Pixel coordinate grounding data
====================

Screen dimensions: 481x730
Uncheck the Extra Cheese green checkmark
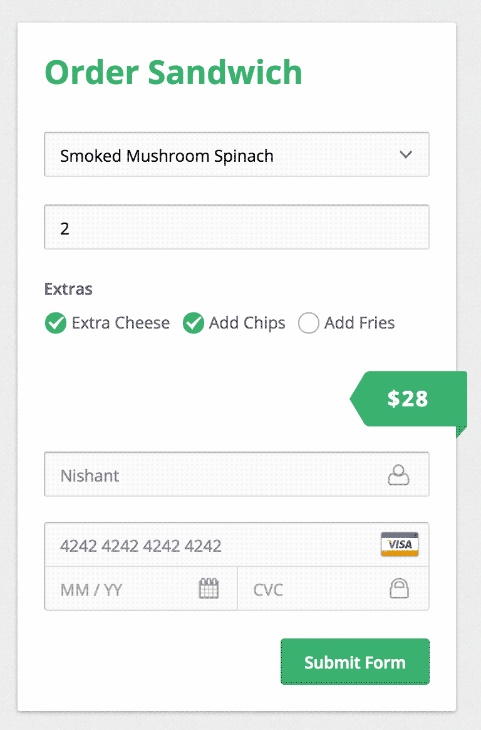click(x=56, y=323)
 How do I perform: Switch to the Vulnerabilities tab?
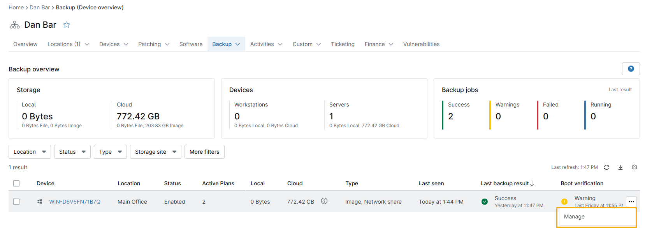click(421, 44)
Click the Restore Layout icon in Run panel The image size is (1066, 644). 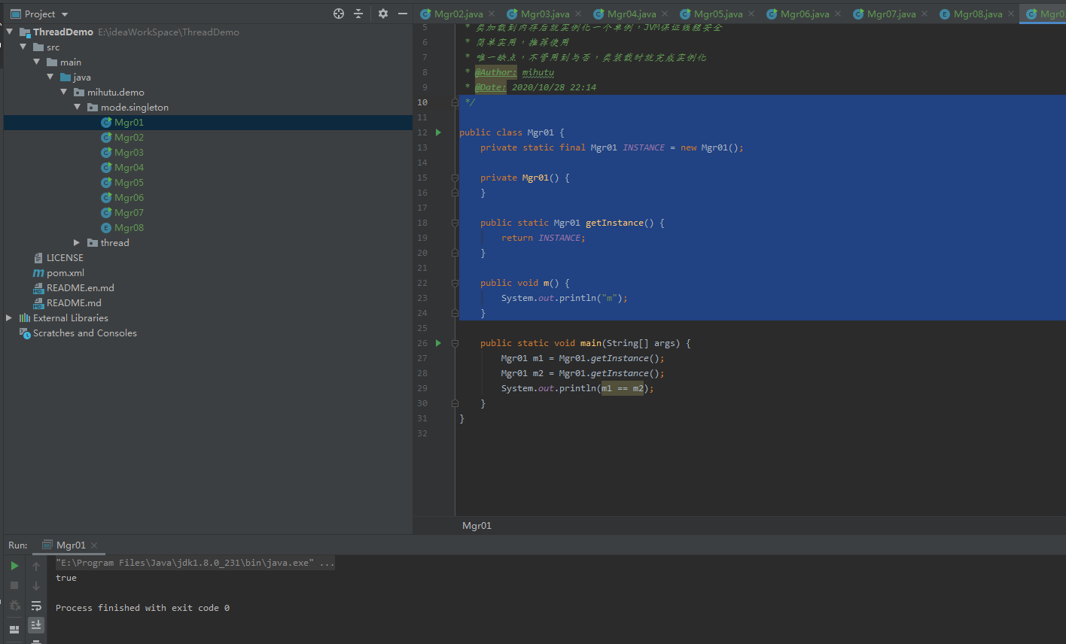pos(14,629)
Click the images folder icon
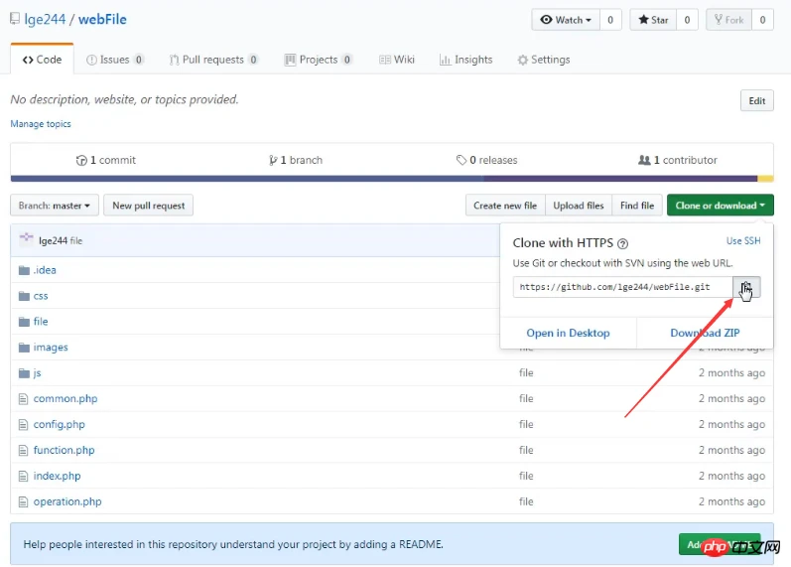Screen dimensions: 791x567 (25, 348)
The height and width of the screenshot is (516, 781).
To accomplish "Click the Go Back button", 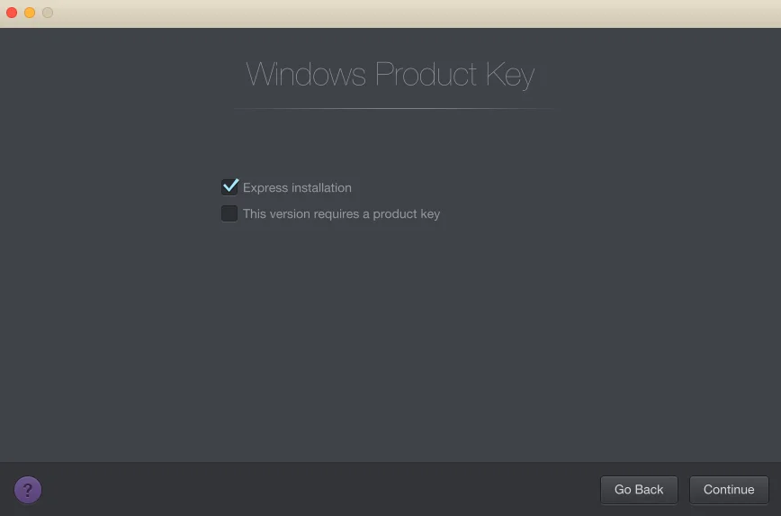I will (x=639, y=490).
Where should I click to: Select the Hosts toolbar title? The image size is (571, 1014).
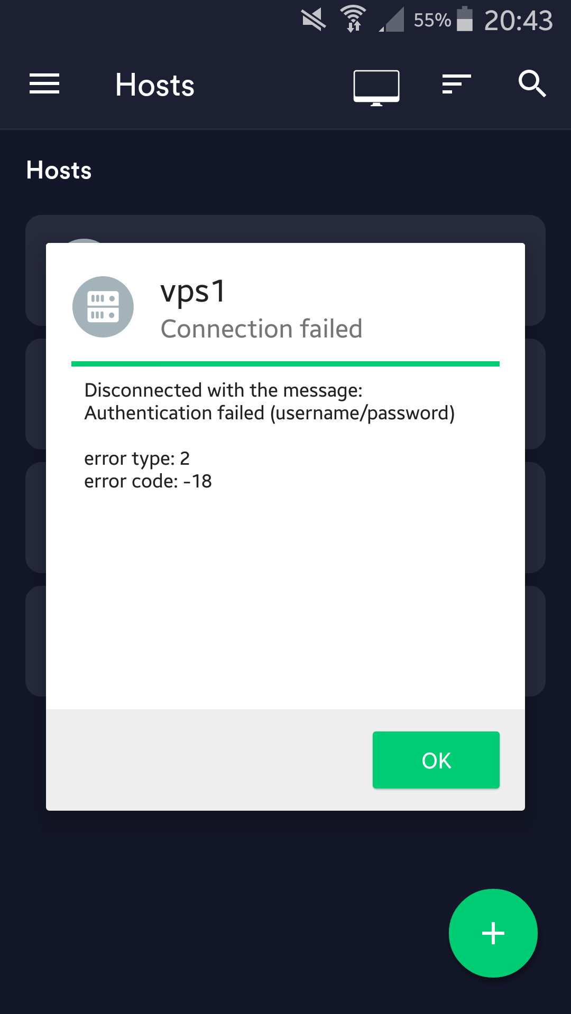coord(155,85)
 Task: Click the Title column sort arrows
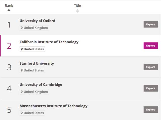[x=77, y=11]
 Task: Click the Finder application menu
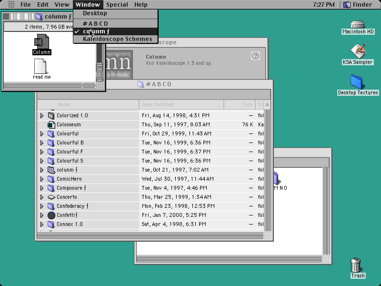358,5
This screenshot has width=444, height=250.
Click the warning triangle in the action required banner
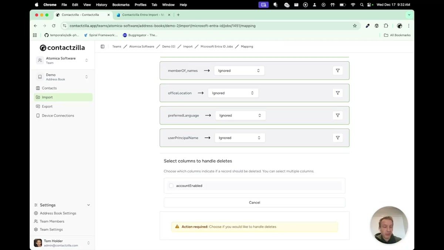(177, 226)
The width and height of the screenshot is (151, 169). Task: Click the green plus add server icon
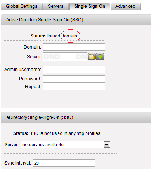click(100, 57)
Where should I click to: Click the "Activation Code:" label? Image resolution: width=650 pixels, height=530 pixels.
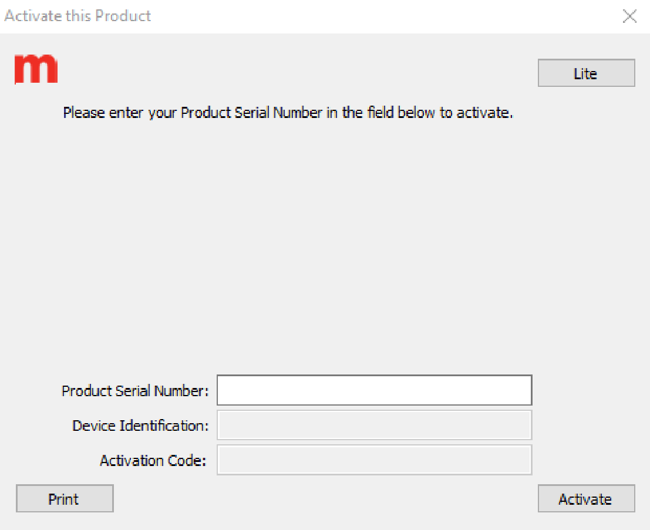pos(153,461)
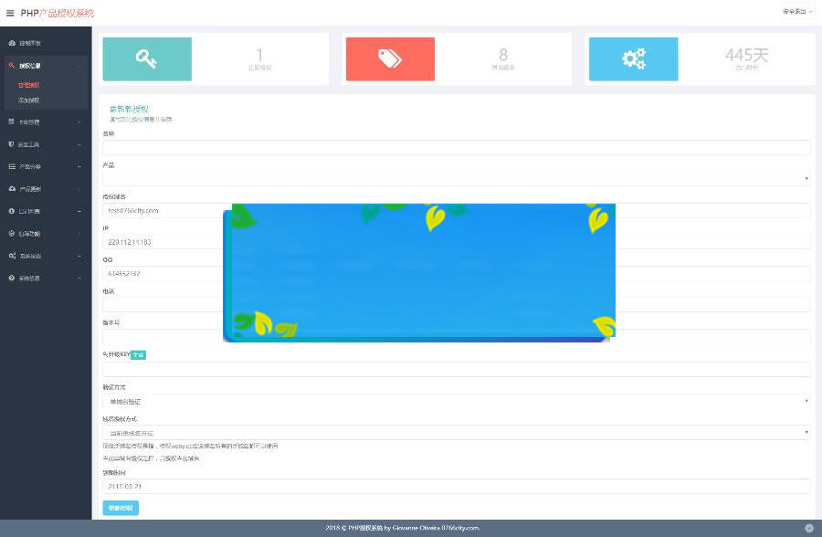The image size is (822, 537).
Task: Click the blue submit button below form
Action: click(121, 508)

====================

Work item:
All lines from the one with "Where should I click to: Click" through the end of the records above must be reproduced exactly, both ends included, and the pictures must be left out.

Exercise solution:
Where should I click to: Click the "Activation Code:" label? Image resolution: width=650 pixels, height=530 pixels.
pos(153,461)
The image size is (822, 537).
Task: Click the blue submit button below form
Action: click(121, 508)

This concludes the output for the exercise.